In the creation myth told by Valentino’s father, Arou, to the Baggara, God offered the monyjang people two things from which they could only choose one: the cattle or the What. The cattle represented stability, safety and the known; with the cattle they were sure that they would always have food, milk and would live good lives. On the other hand, the What represented the unknown and all of the challenges it could bring, so the people in the story chose the cattle.

Because of the uncertainty that the What represents, the people in the creation story viewed it as a fool’s choice, yet during the duration of the novel, we see that Valentino chooses the What countless times. Why would he choose the unknown over the known: what is sure to happen over what might happen? The answer is that he chooses it because, at the moment, he has no other options. For example: when the government army attacked Marial Bai, Valentino was given a choice, he could stay there and allow himself to be captured or he could flee to the forest. If he chose the first option, he knew that more likely than not he would end up imprisoned or dead, yet he had no idea of what might happen to him if he chose the second option. Would he wander alone until he starved or was killed by some animal or might he be lucky enough to find some of his people? He didn’t know the answer to this question, yet he still chose this option. Why? Because it gave him a fighting chance; because in this case the known was a terrible fate while the unknown, the What, was the opportunity for something better.
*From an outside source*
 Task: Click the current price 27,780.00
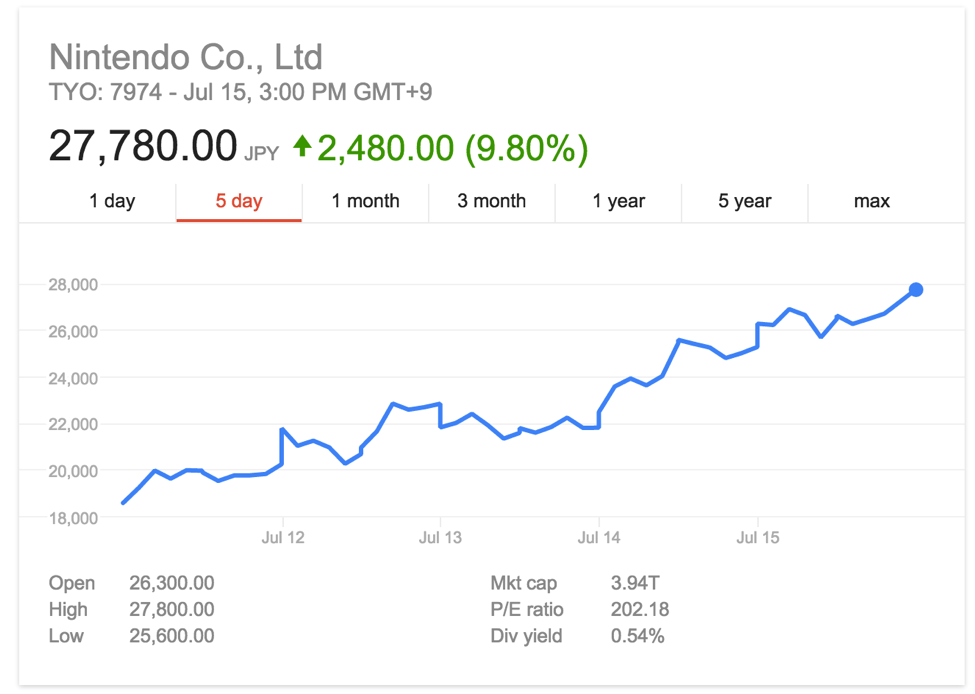[x=143, y=147]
Now, I believe that just like the people in the story and Valentino, we too are given the choice between the known and the What. In fact, I even dare to say that we are given this choice on a daily basis. In every action we take we are choosing between staying in our comfort zone and doing what we always do or doing something new and different. For instance, back home in Puerto Rico, when a student graduates from high school, they’re usually expected to attend the University of Puerto Rico, or as it’s more commonly called La UPI . During my time as a student in high school, this was the goal I worked for. That’s where everyone wants to study, I kept telling myself, yet I couldn’t shake the feeling that that wasn't where I wanted to go. After a lot of thinking, I realized that: number one, I couldn’t study what I wanted to major in at La UPI and number two, that if I kept doing what everyone else did, I’d never do anything worth while with my life. Thanks to this I decided to research and apply to universities in the US and what would happen. Little did I know that thanks to that decision, I would travel out of the country by myself for the first time, meet people I knew nothing about and be able to win a scholarship to attend university in Memphis, a place so different from the one I grew up in.
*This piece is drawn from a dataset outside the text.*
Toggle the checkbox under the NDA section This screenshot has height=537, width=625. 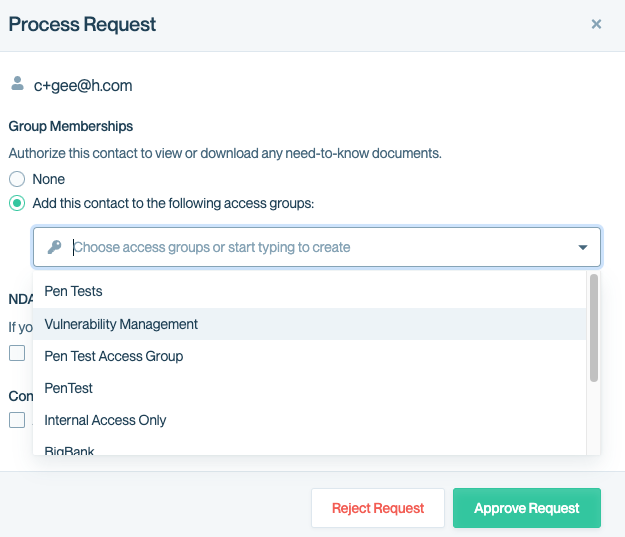[x=17, y=352]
I chose the What and thanks to it I’ll be starting a great adventure at Christian Brothers University, something that I never expected to happen. So in the end, what I’m trying to say is that in some cases, it is better to choose what is known to us since it would be unwise to constantly be risking one’s own safety, yet I believe it to be equally or even more inadvisable to never take risks at all, for if we don’t take risks and dare to do something new, how can we gain anything better than what we already have.